É muito difícil ler Lewis Carroll em inglês. Novidade nenhuma: estamos falando de um escritor do século XIX, ainda que seu trabalho mais conhecido (justamente Alice no país das maravilhas) seja muito atual. A obra de Carroll sobrevive ao tempo e encanta gerações a ponto de se eternizar em tatuagens, memoriais e esculturas pelo mundo afora.
Além disso, as frases desse clássico – “se você não sabe para onde está indo, qualquer lugar serve”, “eu era uma pessoa diferente essa manhã” e “somos todos loucos aqui”, entre outras – são tão emblemáticas quanto “o essencial é invisível aos olhos”. Assim, não importa se você nunca leu o livro ao qual a citação pertence, uma vez que sabe exatamente de qual livro estamos falando.
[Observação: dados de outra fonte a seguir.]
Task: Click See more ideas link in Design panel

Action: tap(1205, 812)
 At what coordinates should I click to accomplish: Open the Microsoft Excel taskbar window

Mas até essas frases, no inglês original de Carroll, se emaranham em longos diálogos de difícil compreensão. Não me entenda mal: é um prazer – e uma honra – ler um autor tão importante em sua língua-mãe, e com as especificidades de sua época. Contudo, pode ser necessário ler a mesma passagem duas ou três vezes para que a gente se certifique de que leu direito.
Mesmo porque, na maior parte dos versinhos e charadas (e são muitos!), os trocadilhos e referências são típicos da Inglaterra do século XIX. Quem não viveu naquele tempo, ou não tem o inglês como língua nativa, pode acabar encontrando as dificuldades que eu tive em minha experiência.
Resuminho de Alice no país das maravilhas
A maioria de nós já conhece o fio condutor da história de Alice no país das maravilhas: entediada no jardim, Alice segue um coelho até a toca e, ao cair lá dentro, descobre um outro mundo, tão misterioso quanto peculiar.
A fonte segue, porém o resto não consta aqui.